The presence of antineutrophil cytoplasmic antibodies (ANCA) has been classically shown to be associated with primary vasculitis diseases such as granulomatosis with polyangiitis (GPA), microscopic polyarteritis (MPA), and eosinophilic granulomatosis with polyangiitis (EGPA). Interestingly, ANCA has also been reported as a secondary autoantibody in lupus patients, where both ANCA and atypical p-ANCA have been observed [5]. Scleritis is a rare ocular manifestation of lupus and occurs in approximately 1% of cases. This paper presents a case of sight-threatening posterior scleritis in a patient with positive atypical p-ANCA as part of the manifestation of lupus spectrum disorder (LSD.) LSD is a prevalent condition that can present as a diagnostic challenge or encounter diagnostic delay due to its ambiguous symptoms, which do not fully meet the classification criteria for established systemic lupus erythematosus (SLE) [6].
Case presentation
A 41-year-old Chinese lady, diagnosed with type two diabetes mellitus one year ago, well-controlled with the latest HbA1c of 6.5%, presented with complaints of bilateral progressive worsening of eye redness and swelling, worse on the right eye for two months. It was associated with binocular diplopia and pain upon eye movement. There was no blurring of vision. The patient also denied experiencing constitutional or autoimmune symptoms such as fatigue, loss of weight, loss of appetite, hair loss, joint pain, ulcers, skin rash or discoloration, abdominal pain, and changes in bowel habits. However, family history revealed her daughter has active systemic lupus erythematosus (SLE) on treatment.
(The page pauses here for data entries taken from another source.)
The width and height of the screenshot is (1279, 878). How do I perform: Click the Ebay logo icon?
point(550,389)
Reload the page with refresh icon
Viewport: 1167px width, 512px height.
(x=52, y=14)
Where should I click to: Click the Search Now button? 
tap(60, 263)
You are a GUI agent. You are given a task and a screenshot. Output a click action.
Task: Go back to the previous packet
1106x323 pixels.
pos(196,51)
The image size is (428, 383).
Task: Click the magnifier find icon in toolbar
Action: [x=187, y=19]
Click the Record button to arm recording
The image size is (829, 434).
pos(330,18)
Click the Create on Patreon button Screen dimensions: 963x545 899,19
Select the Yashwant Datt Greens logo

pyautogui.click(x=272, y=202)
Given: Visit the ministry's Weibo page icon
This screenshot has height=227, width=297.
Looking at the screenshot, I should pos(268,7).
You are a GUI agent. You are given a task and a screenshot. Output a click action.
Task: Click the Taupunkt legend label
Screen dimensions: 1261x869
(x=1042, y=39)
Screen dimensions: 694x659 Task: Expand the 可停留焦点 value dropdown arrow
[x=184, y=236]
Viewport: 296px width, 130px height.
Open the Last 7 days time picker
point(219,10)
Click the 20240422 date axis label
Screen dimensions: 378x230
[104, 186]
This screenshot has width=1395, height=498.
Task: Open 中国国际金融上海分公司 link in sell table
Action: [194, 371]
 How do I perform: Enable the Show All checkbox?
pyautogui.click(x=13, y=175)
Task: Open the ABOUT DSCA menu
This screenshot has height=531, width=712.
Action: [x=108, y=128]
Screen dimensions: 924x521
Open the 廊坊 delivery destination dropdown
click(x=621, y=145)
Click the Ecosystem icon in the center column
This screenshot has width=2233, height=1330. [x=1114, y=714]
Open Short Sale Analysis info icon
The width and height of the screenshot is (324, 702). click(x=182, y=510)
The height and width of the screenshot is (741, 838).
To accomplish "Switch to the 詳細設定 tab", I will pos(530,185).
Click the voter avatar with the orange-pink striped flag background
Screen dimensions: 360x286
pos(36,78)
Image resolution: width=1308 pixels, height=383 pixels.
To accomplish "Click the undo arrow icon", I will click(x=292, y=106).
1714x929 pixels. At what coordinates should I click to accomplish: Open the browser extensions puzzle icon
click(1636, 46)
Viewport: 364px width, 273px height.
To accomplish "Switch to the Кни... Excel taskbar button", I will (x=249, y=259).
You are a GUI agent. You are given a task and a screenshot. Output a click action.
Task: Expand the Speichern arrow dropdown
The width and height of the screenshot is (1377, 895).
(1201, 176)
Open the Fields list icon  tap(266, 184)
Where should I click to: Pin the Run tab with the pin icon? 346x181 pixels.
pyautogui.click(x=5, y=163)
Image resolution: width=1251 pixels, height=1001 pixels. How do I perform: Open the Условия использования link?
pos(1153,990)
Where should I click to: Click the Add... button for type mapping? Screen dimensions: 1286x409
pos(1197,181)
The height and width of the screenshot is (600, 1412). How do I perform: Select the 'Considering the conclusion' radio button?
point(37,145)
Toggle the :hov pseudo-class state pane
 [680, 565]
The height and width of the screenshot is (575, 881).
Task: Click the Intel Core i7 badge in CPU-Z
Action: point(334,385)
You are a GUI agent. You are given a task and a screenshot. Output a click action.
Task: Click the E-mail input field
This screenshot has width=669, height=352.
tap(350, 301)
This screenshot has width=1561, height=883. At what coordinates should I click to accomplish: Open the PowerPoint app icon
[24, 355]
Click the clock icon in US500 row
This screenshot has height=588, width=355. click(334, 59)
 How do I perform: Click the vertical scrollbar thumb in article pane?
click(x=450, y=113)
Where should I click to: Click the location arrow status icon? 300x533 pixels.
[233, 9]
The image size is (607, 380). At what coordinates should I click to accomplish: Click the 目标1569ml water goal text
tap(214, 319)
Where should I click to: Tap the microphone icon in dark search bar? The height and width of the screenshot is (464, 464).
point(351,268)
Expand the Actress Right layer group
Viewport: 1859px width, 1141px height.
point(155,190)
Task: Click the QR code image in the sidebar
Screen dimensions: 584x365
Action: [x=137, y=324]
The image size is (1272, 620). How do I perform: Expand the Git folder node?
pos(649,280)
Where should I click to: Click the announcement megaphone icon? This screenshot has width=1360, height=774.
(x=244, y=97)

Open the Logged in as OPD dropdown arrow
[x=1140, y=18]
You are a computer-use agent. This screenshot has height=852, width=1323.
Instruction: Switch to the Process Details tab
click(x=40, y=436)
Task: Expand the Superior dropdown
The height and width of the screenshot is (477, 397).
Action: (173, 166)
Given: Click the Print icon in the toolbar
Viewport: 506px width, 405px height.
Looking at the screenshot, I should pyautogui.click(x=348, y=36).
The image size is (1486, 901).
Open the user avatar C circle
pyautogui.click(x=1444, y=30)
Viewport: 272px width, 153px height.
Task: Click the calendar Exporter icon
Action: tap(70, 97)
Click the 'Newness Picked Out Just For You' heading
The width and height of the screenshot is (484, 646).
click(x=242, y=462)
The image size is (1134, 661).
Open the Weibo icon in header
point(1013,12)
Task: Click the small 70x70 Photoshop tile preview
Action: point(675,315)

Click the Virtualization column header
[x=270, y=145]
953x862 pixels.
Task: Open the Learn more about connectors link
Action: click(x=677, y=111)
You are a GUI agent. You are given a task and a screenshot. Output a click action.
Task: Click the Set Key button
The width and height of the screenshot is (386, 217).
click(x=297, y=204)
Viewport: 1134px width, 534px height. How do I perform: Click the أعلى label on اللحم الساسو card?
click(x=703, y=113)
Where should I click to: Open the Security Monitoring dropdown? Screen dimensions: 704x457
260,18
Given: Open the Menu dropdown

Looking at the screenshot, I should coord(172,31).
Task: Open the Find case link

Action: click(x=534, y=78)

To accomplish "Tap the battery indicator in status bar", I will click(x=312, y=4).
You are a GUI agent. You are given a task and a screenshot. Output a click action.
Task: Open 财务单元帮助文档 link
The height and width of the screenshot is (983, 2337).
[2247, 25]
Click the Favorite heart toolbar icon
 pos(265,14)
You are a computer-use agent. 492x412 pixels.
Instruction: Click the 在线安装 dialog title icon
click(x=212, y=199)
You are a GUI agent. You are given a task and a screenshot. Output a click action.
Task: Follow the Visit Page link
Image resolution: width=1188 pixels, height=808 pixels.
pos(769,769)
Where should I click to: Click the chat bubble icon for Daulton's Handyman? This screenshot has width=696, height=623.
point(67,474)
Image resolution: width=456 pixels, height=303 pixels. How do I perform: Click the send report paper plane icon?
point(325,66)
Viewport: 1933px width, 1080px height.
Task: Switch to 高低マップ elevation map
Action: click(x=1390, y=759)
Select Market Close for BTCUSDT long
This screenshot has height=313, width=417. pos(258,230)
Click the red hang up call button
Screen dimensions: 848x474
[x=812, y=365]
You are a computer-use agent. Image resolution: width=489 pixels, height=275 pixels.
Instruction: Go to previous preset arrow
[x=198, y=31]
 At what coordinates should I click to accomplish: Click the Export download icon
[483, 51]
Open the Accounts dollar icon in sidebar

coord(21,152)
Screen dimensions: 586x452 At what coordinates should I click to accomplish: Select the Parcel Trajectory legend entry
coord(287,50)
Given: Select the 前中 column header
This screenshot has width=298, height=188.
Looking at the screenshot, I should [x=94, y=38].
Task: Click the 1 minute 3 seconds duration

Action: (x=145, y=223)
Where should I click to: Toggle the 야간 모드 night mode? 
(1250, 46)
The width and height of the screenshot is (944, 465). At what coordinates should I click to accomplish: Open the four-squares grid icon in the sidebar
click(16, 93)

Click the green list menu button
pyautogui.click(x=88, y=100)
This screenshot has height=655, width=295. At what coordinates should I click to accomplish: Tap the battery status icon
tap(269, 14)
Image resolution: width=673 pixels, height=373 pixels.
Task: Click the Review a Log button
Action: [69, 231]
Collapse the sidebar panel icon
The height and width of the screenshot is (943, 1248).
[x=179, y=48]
Ocular examination revealed bilateral lid fullness and conjunctival injection with right eye proptosis and chemosis, as shown in Figure 1. The patient’s presenting Snellen visual acuity was 6/24 and 6/18 on the right and left eye respectively. There was no observed relative efferent pupillary defect. However, there was a reduction in perception of light brightness and red desaturation in the right eye, to about 70 percent. The Ishihara test and confrontation test for both eyes were otherwise normal. Ocular motility showed limitation of right eye elevation with the presence of binocular diplopia in all directions of gazes. The right eye showed proptosis of 17mm, whereas the left eye measured 15mm on the Hertel exophthalmometer. Anterior segment examination revealed bilateral diffuse conjunctival injection with prominent episcleral vessels, with more pronounced scleral redness observed in the right eye. Additionally, the right eye exhibited chemosis, as shown in Figure 2. The intraocular pressure in the right eye ranges between 22 and 30 mmHg, while in the left eye, it ranges from 20 to 22 mmHg. Fundus examination revealed extensive choroidal folds on the right eye with normal optic nerve appearance, as shown in Figure 3. B-scan ultrasonography demonstrated a thickened sclera with sub-tenon fluid collection posteriorly (positive T-sign), as shown in Figure 4. Her physical examination was unremarkable, with a normal general appearance, absence of skin rashes, no palpable lymph nodes, no masses in the abdomen, no joint abnormalities or tenderness, no oral ulcers, and normal cardiovascular and respiratory findings.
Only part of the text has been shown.